Objective review and data quality goals of data models
Did you ever ask yourself which score your data model would achieve? Could you imagine 90%, 95% or even 100% across 10 categories of objective criteria?
No?
Yes?
Either way, if you answered with “no” or “yes”, recommend using something to test the quality of your data model(s). For years there have been methods to test and ensure quality in software development, like ISTQB, IEEE, RUP, ITIL, COBIT and many more. In data warehouse projects I observed test methods testing everything: loading processes (ETL), data quality, organizational processes, security, …
But data models? Never! But why?
Unfortunately, it seems that the task or rather profession of data modeling, still hasn’t reached the level of importance it deserves. When I look around, I hear people saying: “everyone can model data: that’s easy drawing some tables in Power Point or Visio.” Or even worse: data modeling is abstract, time consuming or even unnecessary.
But it’s not. Data modeling is your data landscape, a tool for communication about facts with domain experts! It’s an art to stick all the parts together: facts, value chain, requirements, source systems, reports. It’s at the heart of your data warehouse. Together with the data architecture, it is central to success or failure of the long-term project: the data warehouse.
In my last blog post The Data Doctrine, I mentioned the doctrine Value Stable Data Structures Preceding Stable Code. If there is so much testing in each part of the data warehouse development, as mentioned above, and no testing on data models at all, the doctrine is violated. In my recent projects, I focused on testing data structures and keeping them stable. Guess what: testing of loading processes, virtual data marts and data itself became much easier than before.
But how to determine the quality of a data model? And how to test the data model? One tool to increase quality of data models is Steve Hobermans Data Model Scorcard® [2]. I use it in my own projects as well as a tool to do objective and independent data model reviews. What I like using the Scorecard is that it is divided into 10 sections to validate a data model.
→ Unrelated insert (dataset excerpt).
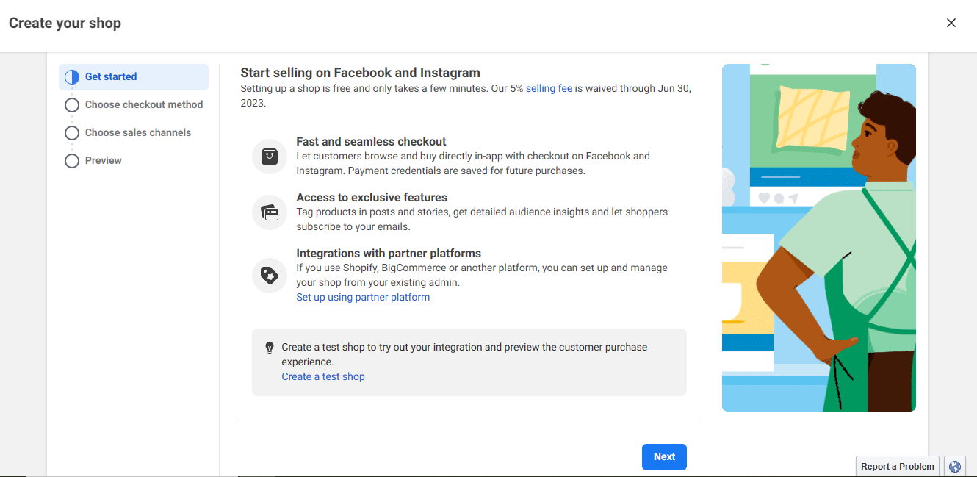Viewport: 977px width, 477px height.
Task: Open the Get started step
Action: (111, 76)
And each and every one of these sections helps me building or reviewing a better data model.
The 10 sections of the Scorecard [1] are:
- Correctness - Does the model meet the requirements?
- Completeness - Is the model complete and yet with no gold plating?
- Scheme - Does the model match its scheme (relational, dimensional, ensemble or NoSQL - conceptual, logical or physical)?
- Structure - Is the data model consistent, of integrity, and does it follow basic data modeling rules?
- Abstraction - Does the data model have the right balance between generalization and specialization?
- Standards - Does the data model follow (available) naming standards?
- Readability - Is the data model mapped in a readable layout?
- Definitions - Are correct, complete and clear definitions for entities and attributes available?
- Consistency - Does the data model use the same structure and terminology in the enterprise (data model)?
- Data - Is data profiling done and do attributes and rules match reality?
With the Data Model Scorcard® you can answer these questions from the outset. The following picture shows a real scorecard I’ve done for customer’s data model review. And it was a good result for the first review. To achieve 90% or higher, there’s a lot of work to do. If you have any questions according the Data Model Scorcard® feel free to drop a comment below or sent me a message.
So long,
Dirk
[1] S. Hoberman, Data Modeling Scorecard, Technics Publication, LLC, 2015.
[2] Data Model Scorcard® reference: Steve Hoberman & Associates, LLC hereby grants to companies a non-exclusive royalty free limited use license to use the Data Model Scorecard solely for internal data modeling improvement purposes. The name “Steve Hoberman & Associates, LLC” and the website www.stevehoberman.com must appear on every document referencing the Data Model Scorecard. Companies have no right to sublicense the Data Model Scorecard and nor right to use the Data Model Scorecard for any purpose outside of company’s business.